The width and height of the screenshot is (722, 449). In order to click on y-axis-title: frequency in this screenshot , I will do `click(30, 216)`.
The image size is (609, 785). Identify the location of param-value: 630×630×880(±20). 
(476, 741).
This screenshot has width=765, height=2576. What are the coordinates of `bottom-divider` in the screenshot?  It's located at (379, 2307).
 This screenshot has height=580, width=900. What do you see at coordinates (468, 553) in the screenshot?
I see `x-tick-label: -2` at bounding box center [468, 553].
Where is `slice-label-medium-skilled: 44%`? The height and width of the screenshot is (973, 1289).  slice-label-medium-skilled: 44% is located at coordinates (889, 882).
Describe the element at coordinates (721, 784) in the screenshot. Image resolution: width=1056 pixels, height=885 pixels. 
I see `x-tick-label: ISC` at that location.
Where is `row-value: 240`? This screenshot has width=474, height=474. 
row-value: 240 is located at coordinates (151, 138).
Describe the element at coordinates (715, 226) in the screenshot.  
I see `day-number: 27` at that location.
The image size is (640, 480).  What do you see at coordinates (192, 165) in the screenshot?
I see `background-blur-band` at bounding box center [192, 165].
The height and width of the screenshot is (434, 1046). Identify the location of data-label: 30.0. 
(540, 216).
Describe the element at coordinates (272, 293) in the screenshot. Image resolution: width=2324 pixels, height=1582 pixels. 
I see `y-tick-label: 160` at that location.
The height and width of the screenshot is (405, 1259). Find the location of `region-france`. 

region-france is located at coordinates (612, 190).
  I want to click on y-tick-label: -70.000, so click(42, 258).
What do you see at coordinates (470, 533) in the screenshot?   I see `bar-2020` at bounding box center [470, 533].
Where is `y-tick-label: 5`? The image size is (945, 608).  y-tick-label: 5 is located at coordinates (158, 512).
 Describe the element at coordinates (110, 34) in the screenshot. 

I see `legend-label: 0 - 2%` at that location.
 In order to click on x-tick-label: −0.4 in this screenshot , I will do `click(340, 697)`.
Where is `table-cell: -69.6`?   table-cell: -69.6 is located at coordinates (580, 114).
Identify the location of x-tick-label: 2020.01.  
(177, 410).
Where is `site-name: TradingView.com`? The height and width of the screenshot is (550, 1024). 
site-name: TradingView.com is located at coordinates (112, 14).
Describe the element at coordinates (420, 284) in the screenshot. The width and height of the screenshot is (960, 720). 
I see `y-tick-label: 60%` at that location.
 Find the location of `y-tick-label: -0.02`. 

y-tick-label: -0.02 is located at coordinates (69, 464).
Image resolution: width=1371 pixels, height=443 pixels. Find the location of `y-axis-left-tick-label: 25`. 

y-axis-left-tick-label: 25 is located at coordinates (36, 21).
········
Give only the number of lines in the data above that contain the string "region", with case counting.

● **Answer to this exercise**: 2